Kopfschütteln und Proteste quer durch alle Reihen.

»In meinen Ohren klingt das, als sollten die Folgen einer miserablen Bildungspolitik mal wieder auf Eltern und Schüler abgewälzt werden«, meldete sich Jan-Oles Vater angriffslustig zu Wort und erntete Kopfnicken und zustimmendes Gemurmel. »Spätestens seit PISA wissen wir aber, dass es so nicht funktioniert. Studien zeigen klipp und klar, dass sich kein Kind vor zehn Uhr vormittags konzentrieren kann.«


Alle Eltern waren jetzt kaum noch zu bremsen. Es fielen Worte wie »unterbesetzt«, »überforderte Lehrerschaft« und »hammerharte Notenvergabe«. Während die Black Hawks unter uns bereits juristische Schritte in Erwägung zogen, verlangte Timos Mutter, dass man sich doch bitte schön ein Beispiel an den skandinavischen Ländern nehmen sollte. Finnland zum Beispiel.

»Finnland …!«, höhnte der wichtige Mann an der Tür. »Dass dort zwanzig Prozent der Schulabgänger keinen Ausbildungsplatz finden und genauso viele Jugendliche Alkoholiker sind, wissen Sie vermutlich nicht, oder?«

Den winzigen Augenblick des kollektiven Luftholens nutzte eine Mutter, um nach einem dritten veganen Gericht in der Schulkantine zu fragen, aber irgendwie ging diese Frage im allgemeinen Tohuwabohu unbeantwortet unter.

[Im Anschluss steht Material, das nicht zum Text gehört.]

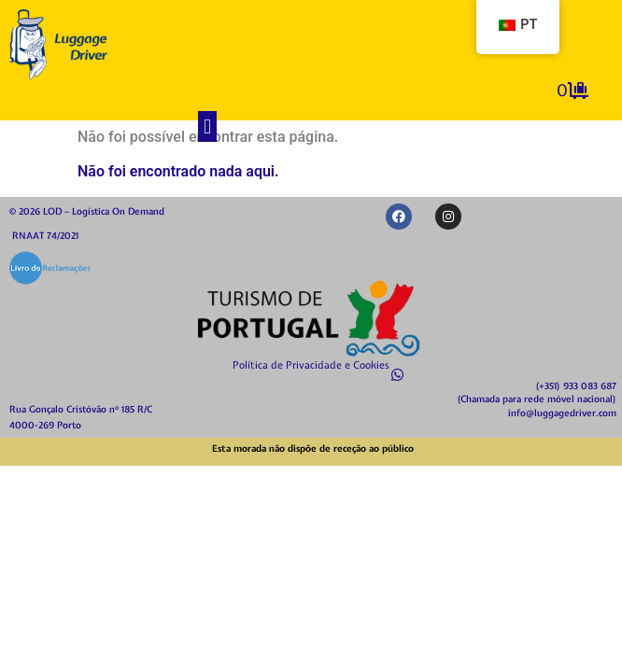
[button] (206, 126)
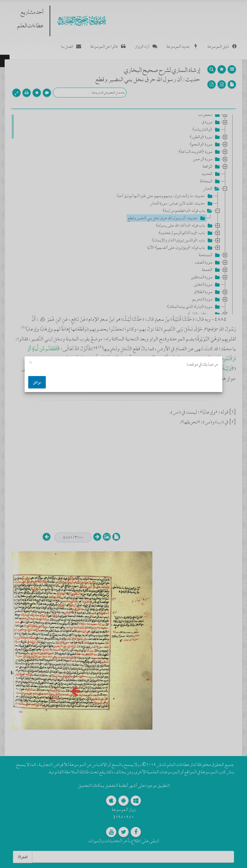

Frau Rose ließ es noch einmal zischen und sprach unbeirrt den nächsten Punkt auf der Tagesordnung an: die Klassenfahrt nach Plön am See. Sie hatte Prospekte mitgebracht, die sie zur Ansicht reichte.

»Wir haben freien Zugang zum See«, erklärte sie und blickte dabei so stolz in die Runde, als hätte sie höchstpersönlich eine Schneise durch das Schilf geschlagen.

Da meldete sich Anna-Lenas Mutter zu Wort: »Also, wenn ich mir vorstelle, dass 23 Schüler freien Zugang zum Wasser haben … Tut mir leid, da bekomme ich eine Gänsehaut. Wenn freier Zugang zum See, dann bitte nur mit Schwimmwesten.«

Man konnte beinahe hören, wie das Kopfkino aller Eltern anlief.

»Die Kinder sind nie allein am Wasser«, versprach Frau Rose. »Es ist immer eine Aufsicht dabei …«

»Ihre Tochter wird mit zehn Jahren doch sicher das Seepferdchen haben!«, bellte der Anzugträger.

Anna-Lenas Mutter nickte. »Aber was ist, wenn wirklich etwas passiert? Wie schnell wird Frau Rose dann im Wasser sein?«

Jetzt schien auch Frau Rose über einen Satz Schwimmwesten nachzudenken.

»Im Klassenfahrt-Programm steht außerdem Blaubeerpflücken im Wald«, sagte ich ebenfalls besorgt.

Frau Roses linkes Auge zuckte. Sie ahnte nichts Gutes.

»Hat dabei vielleicht irgendjemand schon mal an den Fuchsbandwurm gedacht?«

Frau Rose schritt unverzüglich zur Abstimmung. Wir stimmten mit deutlicher Mehrheit für die Schwimmwesten und gegen das Blaubeerpflücken im Wald!

Was für ein Erfolg! Als Helikopter-Mutter kann man nie vorsichtig genug sein.